Problem description
Swap every "computer-use agent" in the rows below for "desktop automation agent", keeping everything else unchanged.

Records supplied
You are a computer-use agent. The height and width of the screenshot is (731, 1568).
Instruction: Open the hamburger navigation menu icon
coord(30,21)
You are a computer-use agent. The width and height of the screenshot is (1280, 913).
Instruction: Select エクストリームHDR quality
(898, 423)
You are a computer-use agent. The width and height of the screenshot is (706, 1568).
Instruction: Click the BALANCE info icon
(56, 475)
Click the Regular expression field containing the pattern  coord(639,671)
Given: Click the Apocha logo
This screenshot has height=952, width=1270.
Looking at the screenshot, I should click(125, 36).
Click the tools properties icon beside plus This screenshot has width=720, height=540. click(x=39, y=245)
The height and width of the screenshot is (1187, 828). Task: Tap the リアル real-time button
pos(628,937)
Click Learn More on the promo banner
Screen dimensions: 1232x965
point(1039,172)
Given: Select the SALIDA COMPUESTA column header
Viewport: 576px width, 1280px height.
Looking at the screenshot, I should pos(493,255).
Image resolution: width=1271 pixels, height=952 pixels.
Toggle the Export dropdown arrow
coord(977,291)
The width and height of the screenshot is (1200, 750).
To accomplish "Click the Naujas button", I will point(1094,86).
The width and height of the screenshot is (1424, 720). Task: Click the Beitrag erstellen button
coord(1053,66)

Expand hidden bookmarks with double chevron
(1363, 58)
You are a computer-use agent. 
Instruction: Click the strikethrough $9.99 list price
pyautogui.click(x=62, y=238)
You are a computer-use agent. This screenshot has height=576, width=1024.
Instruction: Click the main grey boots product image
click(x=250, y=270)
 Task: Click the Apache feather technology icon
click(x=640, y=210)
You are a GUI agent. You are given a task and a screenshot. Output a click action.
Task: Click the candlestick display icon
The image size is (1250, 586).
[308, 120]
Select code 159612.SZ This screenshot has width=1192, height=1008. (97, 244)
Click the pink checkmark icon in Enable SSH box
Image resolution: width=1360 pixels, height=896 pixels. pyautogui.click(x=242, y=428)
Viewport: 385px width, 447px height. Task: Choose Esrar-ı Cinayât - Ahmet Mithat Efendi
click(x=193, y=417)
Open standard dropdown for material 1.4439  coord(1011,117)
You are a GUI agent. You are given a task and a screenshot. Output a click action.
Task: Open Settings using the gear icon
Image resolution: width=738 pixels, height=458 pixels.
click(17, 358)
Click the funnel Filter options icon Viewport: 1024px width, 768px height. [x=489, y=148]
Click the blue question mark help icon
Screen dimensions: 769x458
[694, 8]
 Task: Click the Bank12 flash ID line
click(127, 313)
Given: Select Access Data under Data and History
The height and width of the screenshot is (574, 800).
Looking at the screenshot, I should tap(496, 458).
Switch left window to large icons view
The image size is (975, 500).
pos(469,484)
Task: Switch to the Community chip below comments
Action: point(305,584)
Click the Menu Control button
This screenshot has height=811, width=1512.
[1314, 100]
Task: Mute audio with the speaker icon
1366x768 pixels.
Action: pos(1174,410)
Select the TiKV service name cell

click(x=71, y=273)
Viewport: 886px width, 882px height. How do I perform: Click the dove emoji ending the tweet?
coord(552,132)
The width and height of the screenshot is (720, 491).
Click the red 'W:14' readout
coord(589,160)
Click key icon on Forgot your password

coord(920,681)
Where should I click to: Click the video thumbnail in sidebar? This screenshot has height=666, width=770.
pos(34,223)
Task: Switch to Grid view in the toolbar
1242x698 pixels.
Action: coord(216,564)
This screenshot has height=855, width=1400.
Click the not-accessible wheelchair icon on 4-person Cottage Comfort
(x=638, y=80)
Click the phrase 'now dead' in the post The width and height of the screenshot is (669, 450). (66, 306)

Task answer
You are a desktop automation agent. The height and width of the screenshot is (731, 1568).
Instruction: Open the hamburger navigation menu icon
coord(30,21)
You are a desktop automation agent. The width and height of the screenshot is (1280, 913).
Instruction: Select エクストリームHDR quality
(898, 423)
You are a desktop automation agent. The width and height of the screenshot is (706, 1568).
Instruction: Click the BALANCE info icon
(56, 475)
Click the Regular expression field containing the pattern  coord(639,671)
Given: Click the Apocha logo
This screenshot has height=952, width=1270.
Looking at the screenshot, I should click(125, 36).
Click the tools properties icon beside plus This screenshot has width=720, height=540. click(x=39, y=245)
The height and width of the screenshot is (1187, 828). Task: Tap the リアル real-time button
pos(628,937)
Click Learn More on the promo banner
Screen dimensions: 1232x965
point(1039,172)
Given: Select the SALIDA COMPUESTA column header
Viewport: 576px width, 1280px height.
Looking at the screenshot, I should pos(493,255).
Image resolution: width=1271 pixels, height=952 pixels.
Toggle the Export dropdown arrow
coord(977,291)
The width and height of the screenshot is (1200, 750).
To accomplish "Click the Naujas button", I will point(1094,86).
The width and height of the screenshot is (1424, 720). Task: Click the Beitrag erstellen button
coord(1053,66)

Expand hidden bookmarks with double chevron
(1363, 58)
You are a desktop automation agent. 
Instruction: Click the strikethrough $9.99 list price
pyautogui.click(x=62, y=238)
You are a desktop automation agent. This screenshot has height=576, width=1024.
Instruction: Click the main grey boots product image
click(x=250, y=270)
 Task: Click the Apache feather technology icon
click(x=640, y=210)
You are a GUI agent. You are given a task and a screenshot. Output a click action.
Task: Click the candlestick display icon
The image size is (1250, 586).
[308, 120]
Select code 159612.SZ This screenshot has width=1192, height=1008. (97, 244)
Click the pink checkmark icon in Enable SSH box
Image resolution: width=1360 pixels, height=896 pixels. pyautogui.click(x=242, y=428)
Viewport: 385px width, 447px height. Task: Choose Esrar-ı Cinayât - Ahmet Mithat Efendi
click(x=193, y=417)
Open standard dropdown for material 1.4439  coord(1011,117)
You are a GUI agent. You are given a task and a screenshot. Output a click action.
Task: Open Settings using the gear icon
Image resolution: width=738 pixels, height=458 pixels.
click(17, 358)
Click the funnel Filter options icon Viewport: 1024px width, 768px height. [x=489, y=148]
Click the blue question mark help icon
Screen dimensions: 769x458
[694, 8]
 Task: Click the Bank12 flash ID line
click(127, 313)
Given: Select Access Data under Data and History
The height and width of the screenshot is (574, 800).
Looking at the screenshot, I should tap(496, 458).
Switch left window to large icons view
The image size is (975, 500).
pos(469,484)
Task: Switch to the Community chip below comments
Action: point(305,584)
Click the Menu Control button
This screenshot has height=811, width=1512.
[1314, 100]
Task: Mute audio with the speaker icon
1366x768 pixels.
Action: pos(1174,410)
Select the TiKV service name cell

click(x=71, y=273)
Viewport: 886px width, 882px height. How do I perform: Click the dove emoji ending the tweet?
coord(552,132)
The width and height of the screenshot is (720, 491).
Click the red 'W:14' readout
coord(589,160)
Click key icon on Forgot your password

coord(920,681)
Where should I click to: Click the video thumbnail in sidebar? This screenshot has height=666, width=770.
pos(34,223)
Task: Switch to Grid view in the toolbar
1242x698 pixels.
Action: coord(216,564)
This screenshot has height=855, width=1400.
Click the not-accessible wheelchair icon on 4-person Cottage Comfort
(x=638, y=80)
Click the phrase 'now dead' in the post The width and height of the screenshot is (669, 450). (66, 306)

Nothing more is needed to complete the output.